'Kung Fu Panda 2': Hyperflexed 3-D takes kick out of sequel
"Kung Fu Panda 2" is a disappointing sequel that eliminates much of what worked the first time around — relationships, originality — and puts too much garish emphasis on disposable, 3-D effects.
Special to The Seattle Times
'Kung Fu Panda 2,' with the voices of Jack Black, Dustin Hoffman, Angelina Jolie, Gary Oldman, Seth Rogen, David Cross, Lucy Liu, Jackie Chan, James Hong. Directed by Jennifer Yuh, from a screenplay by Jonathan Aibel and Glenn Berger. 90 minutes. Rated PG for mild violence.

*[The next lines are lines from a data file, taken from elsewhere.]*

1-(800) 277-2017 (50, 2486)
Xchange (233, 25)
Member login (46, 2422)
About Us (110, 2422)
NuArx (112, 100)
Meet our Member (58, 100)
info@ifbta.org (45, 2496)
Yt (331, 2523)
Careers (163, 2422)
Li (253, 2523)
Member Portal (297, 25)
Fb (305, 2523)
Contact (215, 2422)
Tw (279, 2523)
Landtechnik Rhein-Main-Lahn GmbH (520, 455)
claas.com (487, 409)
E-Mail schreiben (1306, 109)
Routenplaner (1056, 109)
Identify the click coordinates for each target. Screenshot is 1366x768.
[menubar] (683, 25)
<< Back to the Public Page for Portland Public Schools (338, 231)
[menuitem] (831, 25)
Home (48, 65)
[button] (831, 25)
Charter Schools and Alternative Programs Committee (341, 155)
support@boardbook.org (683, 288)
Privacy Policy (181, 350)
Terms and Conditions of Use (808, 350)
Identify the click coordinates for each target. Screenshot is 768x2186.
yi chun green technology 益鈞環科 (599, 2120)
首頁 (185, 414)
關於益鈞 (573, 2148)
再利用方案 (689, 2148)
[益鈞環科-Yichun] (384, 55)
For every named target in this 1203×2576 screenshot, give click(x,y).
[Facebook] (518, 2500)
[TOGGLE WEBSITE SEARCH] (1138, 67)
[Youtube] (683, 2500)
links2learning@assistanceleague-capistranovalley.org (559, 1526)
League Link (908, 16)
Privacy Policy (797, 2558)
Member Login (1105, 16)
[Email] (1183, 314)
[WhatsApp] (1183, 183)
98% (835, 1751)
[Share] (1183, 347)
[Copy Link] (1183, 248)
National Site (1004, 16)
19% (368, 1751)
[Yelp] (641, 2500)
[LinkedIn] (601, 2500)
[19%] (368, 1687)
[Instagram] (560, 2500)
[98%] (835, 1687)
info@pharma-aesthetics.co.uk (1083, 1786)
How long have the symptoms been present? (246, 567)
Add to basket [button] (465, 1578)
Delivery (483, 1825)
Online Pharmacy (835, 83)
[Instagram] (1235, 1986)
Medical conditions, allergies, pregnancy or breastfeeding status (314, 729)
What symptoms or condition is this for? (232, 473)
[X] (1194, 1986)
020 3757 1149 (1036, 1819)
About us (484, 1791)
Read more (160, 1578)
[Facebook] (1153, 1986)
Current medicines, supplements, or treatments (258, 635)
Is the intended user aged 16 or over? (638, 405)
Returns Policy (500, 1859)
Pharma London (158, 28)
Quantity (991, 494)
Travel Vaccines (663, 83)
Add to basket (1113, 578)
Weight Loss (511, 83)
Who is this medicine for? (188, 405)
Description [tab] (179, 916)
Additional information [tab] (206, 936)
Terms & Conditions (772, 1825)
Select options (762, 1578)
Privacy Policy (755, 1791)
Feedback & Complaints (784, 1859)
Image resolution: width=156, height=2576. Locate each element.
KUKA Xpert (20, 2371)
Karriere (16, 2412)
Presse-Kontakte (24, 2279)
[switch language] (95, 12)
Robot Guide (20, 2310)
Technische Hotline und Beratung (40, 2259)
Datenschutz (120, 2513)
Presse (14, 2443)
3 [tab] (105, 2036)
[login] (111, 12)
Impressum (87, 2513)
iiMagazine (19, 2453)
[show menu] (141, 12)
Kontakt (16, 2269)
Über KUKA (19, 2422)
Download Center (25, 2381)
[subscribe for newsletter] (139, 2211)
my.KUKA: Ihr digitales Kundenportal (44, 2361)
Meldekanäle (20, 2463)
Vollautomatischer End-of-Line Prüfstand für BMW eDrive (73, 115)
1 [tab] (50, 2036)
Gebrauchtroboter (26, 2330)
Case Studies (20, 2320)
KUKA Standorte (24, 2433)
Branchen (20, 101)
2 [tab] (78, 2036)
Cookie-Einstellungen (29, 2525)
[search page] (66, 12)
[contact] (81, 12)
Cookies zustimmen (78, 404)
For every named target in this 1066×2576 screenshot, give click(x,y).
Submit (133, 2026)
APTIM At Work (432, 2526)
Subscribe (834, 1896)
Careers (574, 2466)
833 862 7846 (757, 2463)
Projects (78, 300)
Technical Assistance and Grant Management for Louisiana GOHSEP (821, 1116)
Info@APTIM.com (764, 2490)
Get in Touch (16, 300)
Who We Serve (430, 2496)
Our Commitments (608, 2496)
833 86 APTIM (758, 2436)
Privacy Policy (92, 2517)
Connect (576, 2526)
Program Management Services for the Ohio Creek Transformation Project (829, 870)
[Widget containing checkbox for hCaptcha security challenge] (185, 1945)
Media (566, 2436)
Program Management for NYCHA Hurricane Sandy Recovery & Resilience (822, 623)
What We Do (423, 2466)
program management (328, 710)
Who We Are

Several theaters.
"Delightful," "refreshing," "emotionally complex," "funny."
That was how I described "Kung Fu Panda" in a review of the computer-animated family film upon its release in 2008.
With its exceptionally appealing characters, unusually nuanced conflicts, colorful relationships and the striking backdrop of ancient China, "Kung Fu Panda" was a winner on originality alone. Add to that seamlessly funny and clever vocal performances by Jack Black and Dustin Hoffman (with crisp support from Angelina Jolie, Jackie Chan, Lucy Liu, David Cross, Seth Rogen and James Hong), and this strong movie deserved its Oscar nomination for best animated feature.
Thus (sigh) it's disheartening to find little to praise in the frantic, perfunctory sequel, "Kung Fu Panda 2." Worse, this thin follow-up feels like a betrayal of its predecessor's accomplishments and goodwill, cheapening what worked in the first place to emphasize some wrong things this time around — particularly the film's 3-D presentation.
Returning as the voice of the titular, portly, motormouth kung fu master, Po, Jack Black is perhaps even better than the first time around. But he's not really the star of "Panda 2"; the 3-D is.
The film is a daisy-chain of chases exploiting visual possibilities of the much-overused format, though the chase structure is so unrelenting there is nothing memorable about the 3-D effect. The movie is all but indistinguishable from a video game, save interactive features.
It doesn't help that the sequel's story isn't a story at all, but the kind of single-minded narrative thread best suited to pushing a player along through a video game's multiple levels.
That thread finds Po on a quest to discover what happened to his parents at the hands (well, wings) of a wicked crane named Lord Shen (Gary Oldman). As with the villain in the earlier film (a fierce tiger voiced by Ian McShane), Lord Shen has a back story that engenders sympathy and resonates somewhat with Po's situation.
But the film's writers and first-time director, Jennifer Yuh, draw nothing of interest from that parallel. Far worse is the extent to which most of the hugely likable vocal cast is sidelined this time around.
I'm sure I counted no more than a half-dozen lines from Hoffman, and about the same for Chan, Rogen, Liu and Cross. Their characters may be on screen a lot, but their importance is sadly diminished. Only Jolie and Hong have a substantial presence.
Also sacrificed to the sequel's visual priorities are, well, visuals. It was easy to get caught up in the exotica of "Kung Fu Panda," the pleasing, almost contemplative look of landscape and architecture, the juxtaposition of village and nature. There's a lot of thought put into the cluttered, shadowy look of the new work, but little to recommend the result.